HTTP Digest Authentication

HTTP Digest Authentication (или Digest Access Authentication) — более безопасная форма базовой аутентификации. В отличие от Basic Auth, здесь пароль передается в виде хеша, что повышает уровень безопасности.

  1. Неаутентифицированный клиент запрашивает ресурс с ограниченным доступом.

  2. Сервер генерирует случайное значение, называемое nonce, и отправляет обратно статус HTTP 401 Unauthorized с заголовком WWW-Authenticate, имеющим значение Digest вместе с nonce:

WWW-Authenticate: Digest
        realm="Access to the '/' path",
        nonce="e4549c0548886bc2",
        algorithm="MD5"
  1. Получив ответ с заголовком WWW-Authenticate, браузер запрашивает у пользователя логин и пароль.

  2. После ввода учётных данных браузер отправляет серверу ответ Authorization:

Authorization: Digest username="User1",
        realm="Access to the '/' path",
        nonce="e4549c0548886bc2",
        uri="/",
        algorithm=MD5,
        response="6299988bb4f05c0d8ad44295873858cf"

Значение response в ответе формируется следующим образом:

response = H(HA1:nonce:HA2)

HA1 = H(username:realm:password)

HA2 = H(method:digestURI)

Пример:

response = SHA256(HA1:”e4549c0548886bc2”:HA2)

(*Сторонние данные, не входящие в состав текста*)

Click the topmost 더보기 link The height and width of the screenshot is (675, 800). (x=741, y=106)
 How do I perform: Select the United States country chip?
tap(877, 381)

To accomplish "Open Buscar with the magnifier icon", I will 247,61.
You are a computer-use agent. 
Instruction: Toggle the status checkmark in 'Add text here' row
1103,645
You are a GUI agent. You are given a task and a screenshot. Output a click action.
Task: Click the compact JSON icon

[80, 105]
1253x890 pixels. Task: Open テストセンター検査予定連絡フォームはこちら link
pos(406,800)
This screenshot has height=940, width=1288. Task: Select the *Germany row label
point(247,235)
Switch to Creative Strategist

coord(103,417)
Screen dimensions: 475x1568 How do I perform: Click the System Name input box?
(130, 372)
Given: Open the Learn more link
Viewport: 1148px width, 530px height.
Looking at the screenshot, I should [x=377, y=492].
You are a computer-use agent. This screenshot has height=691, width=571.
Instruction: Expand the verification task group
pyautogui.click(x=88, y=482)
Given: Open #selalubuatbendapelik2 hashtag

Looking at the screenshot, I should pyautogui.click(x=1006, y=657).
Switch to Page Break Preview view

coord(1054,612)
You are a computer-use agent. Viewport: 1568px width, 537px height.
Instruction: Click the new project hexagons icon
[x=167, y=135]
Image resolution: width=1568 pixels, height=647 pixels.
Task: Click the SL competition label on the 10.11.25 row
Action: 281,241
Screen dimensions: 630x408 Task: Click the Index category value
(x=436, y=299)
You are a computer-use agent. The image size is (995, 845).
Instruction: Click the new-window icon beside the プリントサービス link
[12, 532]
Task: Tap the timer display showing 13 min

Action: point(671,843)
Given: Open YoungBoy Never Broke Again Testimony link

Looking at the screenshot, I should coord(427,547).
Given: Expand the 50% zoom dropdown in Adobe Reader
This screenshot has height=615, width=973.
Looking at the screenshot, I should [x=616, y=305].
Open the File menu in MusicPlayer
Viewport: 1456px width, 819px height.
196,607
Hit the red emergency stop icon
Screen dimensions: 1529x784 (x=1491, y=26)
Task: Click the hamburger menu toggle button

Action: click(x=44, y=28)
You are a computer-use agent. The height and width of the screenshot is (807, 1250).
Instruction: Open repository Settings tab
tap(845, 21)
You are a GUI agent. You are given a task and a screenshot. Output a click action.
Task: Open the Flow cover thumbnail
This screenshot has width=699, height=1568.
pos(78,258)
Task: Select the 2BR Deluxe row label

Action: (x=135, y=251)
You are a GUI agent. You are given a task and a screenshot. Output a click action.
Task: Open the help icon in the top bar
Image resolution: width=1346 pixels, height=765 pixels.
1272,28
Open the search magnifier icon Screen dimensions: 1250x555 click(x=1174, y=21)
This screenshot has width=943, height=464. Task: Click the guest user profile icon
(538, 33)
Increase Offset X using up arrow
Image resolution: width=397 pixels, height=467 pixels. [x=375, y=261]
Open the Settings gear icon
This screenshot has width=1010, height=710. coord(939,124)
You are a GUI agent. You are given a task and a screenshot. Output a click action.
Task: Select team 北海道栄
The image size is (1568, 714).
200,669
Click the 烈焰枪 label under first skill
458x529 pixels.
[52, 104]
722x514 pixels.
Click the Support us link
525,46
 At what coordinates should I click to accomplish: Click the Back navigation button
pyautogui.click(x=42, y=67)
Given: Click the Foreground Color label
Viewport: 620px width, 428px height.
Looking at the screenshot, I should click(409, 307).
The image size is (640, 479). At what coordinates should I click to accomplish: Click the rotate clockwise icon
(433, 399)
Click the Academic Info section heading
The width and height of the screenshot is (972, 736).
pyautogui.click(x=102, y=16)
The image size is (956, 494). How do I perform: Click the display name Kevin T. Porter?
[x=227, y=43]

HA1 = SHA256(”User1”:”/”:”User1Password”)

HA2 = SHA256(”GET”:”/”)

Актуальный стандарт HTTP Digest Authentication описывается в RFC7616. Ответ Authorization может содержать дополнительные поля для дополнительной защиты (счётчик запросов nc, одноразовый номер клиента cnonce, качество кода защиты qop).

Также RFC7616 добавляет алгоритм хеширования SHA256 на замену небезопасному алгоритму MD5, использование которого поддерживается, но не рекомендуется.

  1. Получив ответ Authorization, сервер выполняет вычисляет свой вариант response и сравнивает его с тем, что получено от клиента.

  2. Если хеши совпадают, пользователь получает доступ к запрошенному ресурсу.

Преимущества и недостатки
ПреимуществаНедостатки
Более безопасен, чем Basic auth, поскольку пароль не передается открытым текстом.Метод уязвим для атак типа «человек посередине» (man-in-the-middle), если не используется https.
Простота реализации.Учётные данные должны передаваться при каждом запросе.
Поддерживается всеми основными браузерами.